**Selected excerpt:**
So what's the definition of human beings? Can the games simply
describe all the characters as being humanoid aliens from another
dimension that happen to look just like human beings?
Pete:
Obviously "human beings" are whatever the lawmakers/law-enforcers
decide they are.
Does this mean that my children won't be able to purchase videogames in which they blow the fuck out of goddamn Japs and Krauts in a WWII setting? I was able to sit by for Raich, Kelo, and the rest, but at this point I just want to know where I go to sign up for the revolution.
Maybe he's actually just trying to teach our children a valuable lesson about the proper use of irony. What better way to get through to them than by keeping them from buying Abe Lincoln Teaches Killing?
I just don't get the 'Negger most of the time. His decisions are
so wildly erratic that it's impossible to make a prediction on what
he might do next.
Since kids here can drive at 16 I guess what we're saying is:
We'll give you the tools to commit manslaughter but we're sure as
hell not going to allow you to practice.
I keep tryin' to dislike Arnold...

**Provided data:**
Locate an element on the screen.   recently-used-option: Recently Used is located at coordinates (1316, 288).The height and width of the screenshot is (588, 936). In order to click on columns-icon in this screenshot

**About this task:** Retype the passage from the comment thread word for word, starting with "Maybe he's actually" and going on through "Lincoln Teaches Killing?". Rely solely on the text, not on the data, when carrying out each task.

**Answer for this exercise:**
Maybe he's actually just trying to teach our children a valuable lesson about the proper use of irony. What better way to get through to them than by keeping them from buying Abe Lincoln Teaches Killing?